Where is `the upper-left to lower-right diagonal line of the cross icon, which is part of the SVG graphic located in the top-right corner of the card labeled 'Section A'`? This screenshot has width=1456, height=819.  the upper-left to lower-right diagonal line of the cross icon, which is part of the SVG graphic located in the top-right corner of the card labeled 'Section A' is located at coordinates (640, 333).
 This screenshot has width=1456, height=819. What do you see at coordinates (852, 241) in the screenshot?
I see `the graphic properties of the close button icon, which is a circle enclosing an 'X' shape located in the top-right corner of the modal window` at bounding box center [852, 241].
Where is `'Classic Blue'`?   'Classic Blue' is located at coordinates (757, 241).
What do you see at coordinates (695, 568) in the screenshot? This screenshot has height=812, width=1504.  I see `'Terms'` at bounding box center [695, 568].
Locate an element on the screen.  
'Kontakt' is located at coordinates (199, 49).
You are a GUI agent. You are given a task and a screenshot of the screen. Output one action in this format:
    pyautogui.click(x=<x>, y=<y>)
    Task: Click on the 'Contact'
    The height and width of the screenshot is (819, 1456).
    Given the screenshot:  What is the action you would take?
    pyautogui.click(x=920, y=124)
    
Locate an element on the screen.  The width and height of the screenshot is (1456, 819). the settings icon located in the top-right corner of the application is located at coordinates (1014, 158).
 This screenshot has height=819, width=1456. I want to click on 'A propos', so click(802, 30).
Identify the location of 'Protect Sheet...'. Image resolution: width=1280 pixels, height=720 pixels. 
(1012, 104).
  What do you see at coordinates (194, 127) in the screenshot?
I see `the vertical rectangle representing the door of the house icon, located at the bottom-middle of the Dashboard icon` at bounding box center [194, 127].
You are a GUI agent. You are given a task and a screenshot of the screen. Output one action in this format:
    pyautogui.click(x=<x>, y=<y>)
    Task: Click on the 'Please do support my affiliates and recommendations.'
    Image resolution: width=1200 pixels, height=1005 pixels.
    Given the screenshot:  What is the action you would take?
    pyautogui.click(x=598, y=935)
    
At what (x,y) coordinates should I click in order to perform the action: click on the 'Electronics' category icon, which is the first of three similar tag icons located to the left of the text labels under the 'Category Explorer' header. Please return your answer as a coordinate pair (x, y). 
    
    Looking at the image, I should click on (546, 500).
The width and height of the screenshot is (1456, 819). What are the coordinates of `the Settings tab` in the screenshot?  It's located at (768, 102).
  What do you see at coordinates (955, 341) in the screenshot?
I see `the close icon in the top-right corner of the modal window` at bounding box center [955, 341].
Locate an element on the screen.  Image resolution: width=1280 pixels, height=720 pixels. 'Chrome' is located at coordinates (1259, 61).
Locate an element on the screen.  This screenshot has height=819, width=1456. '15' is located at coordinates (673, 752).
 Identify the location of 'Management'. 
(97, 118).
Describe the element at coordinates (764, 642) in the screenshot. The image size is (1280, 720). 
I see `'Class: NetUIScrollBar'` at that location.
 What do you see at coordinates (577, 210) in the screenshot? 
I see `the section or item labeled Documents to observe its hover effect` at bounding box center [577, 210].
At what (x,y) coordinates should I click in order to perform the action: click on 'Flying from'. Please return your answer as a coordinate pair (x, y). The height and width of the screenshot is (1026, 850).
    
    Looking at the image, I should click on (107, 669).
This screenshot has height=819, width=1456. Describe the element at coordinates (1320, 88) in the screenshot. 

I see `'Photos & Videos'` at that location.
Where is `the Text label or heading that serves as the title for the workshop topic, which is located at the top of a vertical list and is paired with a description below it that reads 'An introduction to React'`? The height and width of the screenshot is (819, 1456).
□ □ □
* [SET PROBLEM] Put the lines of the rows above, starting at the line that contains "Identify the location of 'Protect" and ending at the line that contains "center [194, 127].", into a Markdown table with an Index column numbering each line and a Text column holding the line. Leave out blank lines.

* [SOLUTION BELOW]
| Index | Text |
|---|---|
| 1 | Identify the location of 'Protect Sheet...'. Image resolution: width=1280 pixels, height=720 pixels.  |
| 2 | (1012, 104). |
| 3 |   What do you see at coordinates (194, 127) in the screenshot? |
| 4 | I see `the vertical rectangle representing the door of the house icon, located at the bottom-middle of the Dashboard icon` at bounding box center [194, 127]. |